SEVENTEEN

Saturday morning was so fine and sunny I wanted an excuse to be outdoors. First of all, however, I had to phone the garage, which didn’t wake up till about nine fifteen. When I finally got through, Paul could scarcely restrain a guffaw at the idea of such a small outfit making home visits, especially when the car in question was on their premises.

‘The good news, though,’ he said, ‘is that the insurance inspector came yesterday afternoon, and he’s given the go-ahead for all the repair work. We convinced him – and he didn’t take much convincing – that the brake-pipe had been vandalised, not worn out. So she’s up on the ramps now. All systems going.’

‘How much more active life would you say she’s got before she starts costing me money?’

‘Well, your clutch seems a bit notchy. And I’d like to get the timing chain changed soon – just to be on the safe side. One of the dampers – oh, nothing urgent. Why do you ask?’
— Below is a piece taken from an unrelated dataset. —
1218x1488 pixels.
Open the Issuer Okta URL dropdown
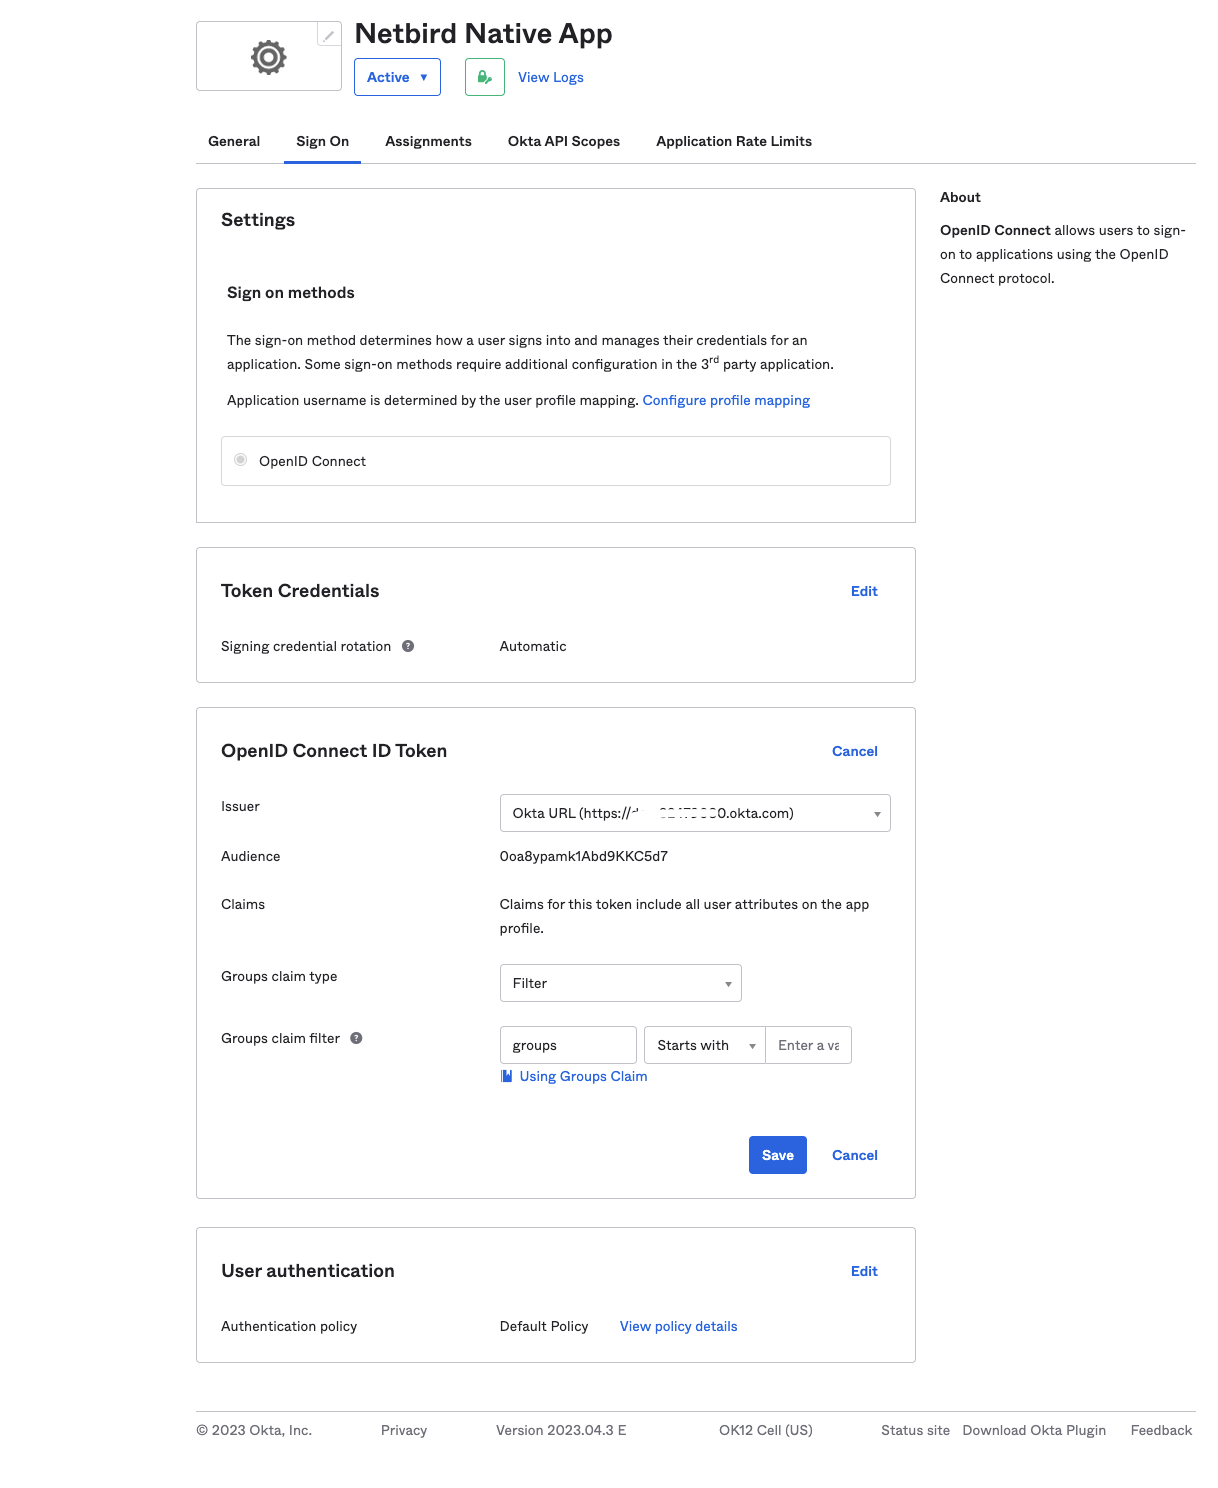click(x=694, y=812)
If I bought a new car – one with a warranty, one that wouldn’t need frequent repairs – it would reduce his business, wouldn’t it?

‘I could have fallen in love,’ I said, ‘with my hired Fiesta.’

‘Come and talk to us before you commit yourself to any particular make,’ he said immediately. ‘And be sure to test-drive everything going. Even the less obvious ones.’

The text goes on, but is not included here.